### [SOURCE EXTRACT]
[BEGIN]

If you're an engineer your need to stay up to date with the technical
evolution: coding standards, frameworks, languages & trends.

If you switch into a management role, you need to be strictly organized
(accuracy, punctuality, reliability), a good salesman for binding and
motivating the project stakeholders AND all the engineering skills mentioned
above.

I've switched into management 8 years ago and (even if it does not sound
really nice) i need to know everything better than my envolved colleagues to
decide if they're on track.

------
tixocloud
I made the transition from engineer to strategy consulting to manager on the
business side of things so hopefully my commentary will give you a different
perspective.

And I know how you feel as well because I was there. I thought I was limited
down the Software Engineer path. The reason why I stepped into the business
side of things is to build my skillsets in case I wanted to start my own
company.

As a Manager, what most folks have mentioned is true whether you're an
Engineering Manager or a Business Manager - you need to always be on top of
things making sure that everything is running smoothly and to address the
issues when things aren't smooth. You'll be solving problems related to humans
and time (i.e. allocating resources, project planning, budgetary constraints)

[END]

### [MATERIAL]

[BEGIN]

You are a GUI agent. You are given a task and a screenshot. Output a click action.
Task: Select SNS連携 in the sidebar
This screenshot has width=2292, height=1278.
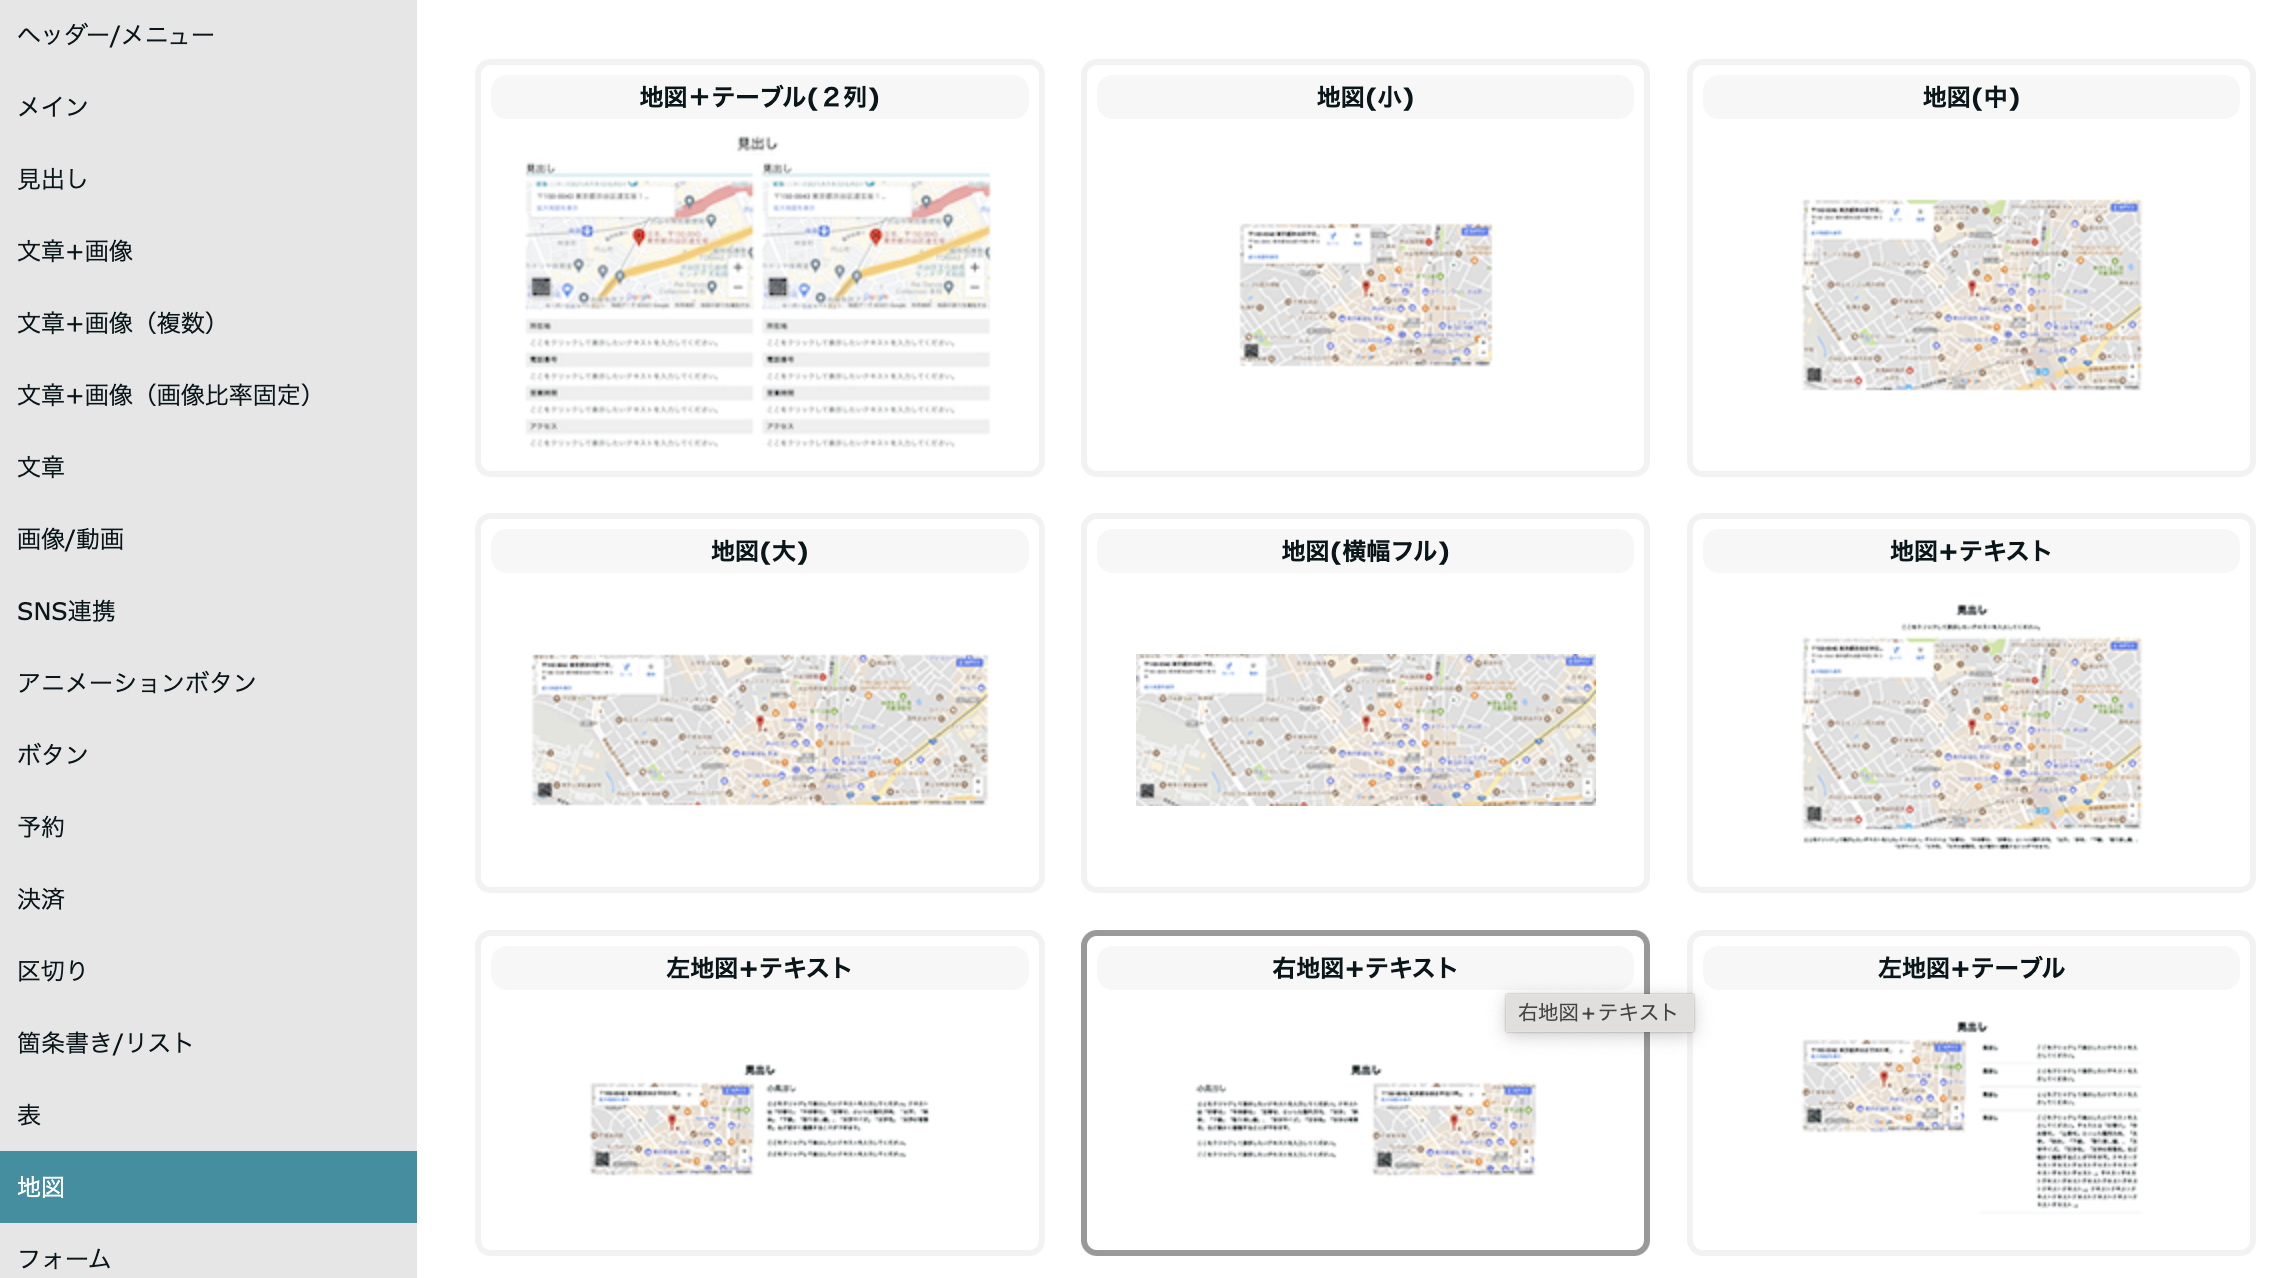tap(66, 611)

[END]

### [WRITTEN REQUEST]
Can you reproduce the passage of the management career thread above that falls between "I've switched into" and "perspective.", inclusive?

### [RESPONSE TO THIS EXERCISE]
I've switched into management 8 years ago and (even if it does not sound
really nice) i need to know everything better than my envolved colleagues to
decide if they're on track.

------
tixocloud
I made the transition from engineer to strategy consulting to manager on the
business side of things so hopefully my commentary will give you a different
perspective.